Reading passage:

++++++

This is a question to satisfy my daughters: Is it a good idea to use cruise control on my AWD Toyota Highlander or my AWD Buick Encore.
I must wear leg braces on both legs and have relied on cruise for speed control. Without cruise, it is difficult to maintain a speed or stay within speed limit if I do not. My daughters have ridden with me when I used in rain. I was told it was dangerous. Is it. Is the danger of hydroplaning greater, even with AWD?

As long as your tires are in good condition, it doesn’t matter if you have AWD or not with regards to hydroplaning.

Modern cruise control plus traction control plus stability control will not allow the car to run-away if you hit a puddle.

Use your cruise control in the rain. I do, always have.


I hardly ever disagree with Mustangman but this is one of those times that I do . I do not use cruise control in the rain and that seems to be what most web sites say if you do a web search . Also Jim in your case the leg braces just might limit your ability to use the brakes quick enough to cancel cruise if you have a hydroplane situation .

++++++

Challenge 1: Echo the cruise control discussion word for word, from "I must wear" up to and including "do, always have.".
Challenge 2: In the cruise control discussion, what does the first reply say matters for hydroplaning, regardless of whether a vehicle has AWD?

(Records excerpted from a collection)
++++++

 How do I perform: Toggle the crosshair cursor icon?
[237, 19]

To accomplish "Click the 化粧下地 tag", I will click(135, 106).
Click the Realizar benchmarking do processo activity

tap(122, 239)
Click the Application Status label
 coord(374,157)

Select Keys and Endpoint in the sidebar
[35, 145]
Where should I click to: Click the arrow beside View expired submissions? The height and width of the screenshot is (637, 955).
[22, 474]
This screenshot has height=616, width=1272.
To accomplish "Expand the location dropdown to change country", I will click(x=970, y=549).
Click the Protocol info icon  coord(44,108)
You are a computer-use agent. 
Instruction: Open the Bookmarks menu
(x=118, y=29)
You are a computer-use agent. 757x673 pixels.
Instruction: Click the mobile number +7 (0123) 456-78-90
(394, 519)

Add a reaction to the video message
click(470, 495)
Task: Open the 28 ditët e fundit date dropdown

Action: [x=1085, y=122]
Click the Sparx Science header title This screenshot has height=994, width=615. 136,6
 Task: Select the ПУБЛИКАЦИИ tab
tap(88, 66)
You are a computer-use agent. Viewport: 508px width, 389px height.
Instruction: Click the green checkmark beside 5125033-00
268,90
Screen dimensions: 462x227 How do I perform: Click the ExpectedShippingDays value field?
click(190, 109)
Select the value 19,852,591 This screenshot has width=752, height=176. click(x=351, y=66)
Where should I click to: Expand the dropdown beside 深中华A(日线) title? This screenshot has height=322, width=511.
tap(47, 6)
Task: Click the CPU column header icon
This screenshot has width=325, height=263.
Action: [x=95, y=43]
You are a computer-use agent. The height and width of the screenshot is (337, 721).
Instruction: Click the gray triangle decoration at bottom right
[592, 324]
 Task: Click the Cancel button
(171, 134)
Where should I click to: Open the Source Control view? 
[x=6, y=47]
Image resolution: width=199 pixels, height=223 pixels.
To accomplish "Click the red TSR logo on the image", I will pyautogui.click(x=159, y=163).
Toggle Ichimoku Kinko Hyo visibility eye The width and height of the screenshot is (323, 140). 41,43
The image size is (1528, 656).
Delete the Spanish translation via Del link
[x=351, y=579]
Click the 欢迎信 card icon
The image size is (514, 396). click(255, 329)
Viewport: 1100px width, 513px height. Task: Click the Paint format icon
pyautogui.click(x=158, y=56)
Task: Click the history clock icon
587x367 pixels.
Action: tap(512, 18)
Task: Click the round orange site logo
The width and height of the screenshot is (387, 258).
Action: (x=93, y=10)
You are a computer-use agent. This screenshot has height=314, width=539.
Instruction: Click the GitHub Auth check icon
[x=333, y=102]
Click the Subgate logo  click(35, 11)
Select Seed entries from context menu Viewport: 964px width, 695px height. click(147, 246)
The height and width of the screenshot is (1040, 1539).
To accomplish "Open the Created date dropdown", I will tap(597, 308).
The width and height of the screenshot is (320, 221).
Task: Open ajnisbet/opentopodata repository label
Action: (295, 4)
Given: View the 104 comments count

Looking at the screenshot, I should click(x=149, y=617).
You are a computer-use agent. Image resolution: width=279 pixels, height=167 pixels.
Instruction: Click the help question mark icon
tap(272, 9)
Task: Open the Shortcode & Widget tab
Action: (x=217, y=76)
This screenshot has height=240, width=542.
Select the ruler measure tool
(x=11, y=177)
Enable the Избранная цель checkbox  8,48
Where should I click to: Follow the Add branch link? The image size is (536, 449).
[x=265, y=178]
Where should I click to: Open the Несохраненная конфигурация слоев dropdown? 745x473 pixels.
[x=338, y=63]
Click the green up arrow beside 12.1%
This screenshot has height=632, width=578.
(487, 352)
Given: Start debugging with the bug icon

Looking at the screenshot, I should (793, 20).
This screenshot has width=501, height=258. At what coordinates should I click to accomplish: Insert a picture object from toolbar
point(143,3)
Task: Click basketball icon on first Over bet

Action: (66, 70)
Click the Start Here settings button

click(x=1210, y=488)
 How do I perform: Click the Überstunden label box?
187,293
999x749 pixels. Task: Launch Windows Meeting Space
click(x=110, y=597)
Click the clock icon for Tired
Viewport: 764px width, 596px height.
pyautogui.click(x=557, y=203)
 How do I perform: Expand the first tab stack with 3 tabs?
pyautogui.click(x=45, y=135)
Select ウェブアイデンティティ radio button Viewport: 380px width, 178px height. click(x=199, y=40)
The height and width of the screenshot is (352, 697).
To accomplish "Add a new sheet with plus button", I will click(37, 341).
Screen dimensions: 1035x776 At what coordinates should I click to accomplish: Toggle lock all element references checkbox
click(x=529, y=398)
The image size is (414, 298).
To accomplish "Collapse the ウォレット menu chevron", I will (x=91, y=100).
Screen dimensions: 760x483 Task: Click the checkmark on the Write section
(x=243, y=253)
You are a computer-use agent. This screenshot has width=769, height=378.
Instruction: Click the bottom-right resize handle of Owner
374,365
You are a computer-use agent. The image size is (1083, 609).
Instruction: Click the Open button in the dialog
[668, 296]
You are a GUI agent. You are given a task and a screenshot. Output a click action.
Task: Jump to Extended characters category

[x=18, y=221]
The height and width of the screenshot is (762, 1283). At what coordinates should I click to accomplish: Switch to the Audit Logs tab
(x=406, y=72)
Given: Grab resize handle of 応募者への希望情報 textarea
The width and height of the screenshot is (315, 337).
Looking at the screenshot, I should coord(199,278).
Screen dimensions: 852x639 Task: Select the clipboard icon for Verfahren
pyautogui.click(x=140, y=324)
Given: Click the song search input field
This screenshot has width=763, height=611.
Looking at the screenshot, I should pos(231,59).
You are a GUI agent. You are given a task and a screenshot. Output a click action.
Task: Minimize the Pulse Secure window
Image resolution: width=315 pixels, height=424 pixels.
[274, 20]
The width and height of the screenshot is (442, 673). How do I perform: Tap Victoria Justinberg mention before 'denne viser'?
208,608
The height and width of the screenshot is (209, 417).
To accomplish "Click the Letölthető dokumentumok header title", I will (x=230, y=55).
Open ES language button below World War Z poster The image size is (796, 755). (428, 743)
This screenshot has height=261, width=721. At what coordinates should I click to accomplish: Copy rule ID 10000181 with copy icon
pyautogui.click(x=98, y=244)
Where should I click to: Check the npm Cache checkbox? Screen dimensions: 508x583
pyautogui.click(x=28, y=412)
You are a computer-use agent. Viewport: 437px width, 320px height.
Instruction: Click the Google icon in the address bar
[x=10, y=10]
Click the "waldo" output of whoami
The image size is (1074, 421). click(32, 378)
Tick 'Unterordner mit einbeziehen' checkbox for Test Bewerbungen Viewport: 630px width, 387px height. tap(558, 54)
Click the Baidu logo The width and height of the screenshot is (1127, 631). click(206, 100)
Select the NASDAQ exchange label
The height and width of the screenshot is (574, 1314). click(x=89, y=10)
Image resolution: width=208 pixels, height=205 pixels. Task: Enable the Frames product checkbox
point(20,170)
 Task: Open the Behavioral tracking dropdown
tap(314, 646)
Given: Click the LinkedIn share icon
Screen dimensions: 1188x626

++++++

Complete answer 1:
I must wear leg braces on both legs and have relied on cruise for speed control. Without cruise, it is difficult to maintain a speed or stay within speed limit if I do not. My daughters have ridden with me when I used in rain. I was told it was dangerous. Is it. Is the danger of hydroplaning greater, even with AWD?

As long as your tires are in good condition, it doesn’t matter if you have AWD or not with regards to hydroplaning.

Modern cruise control plus traction control plus stability control will not allow the car to run-away if you hit a puddle.

Use your cruise control in the rain. I do, always have.

Complete answer 2: Whether the tires are in good condition.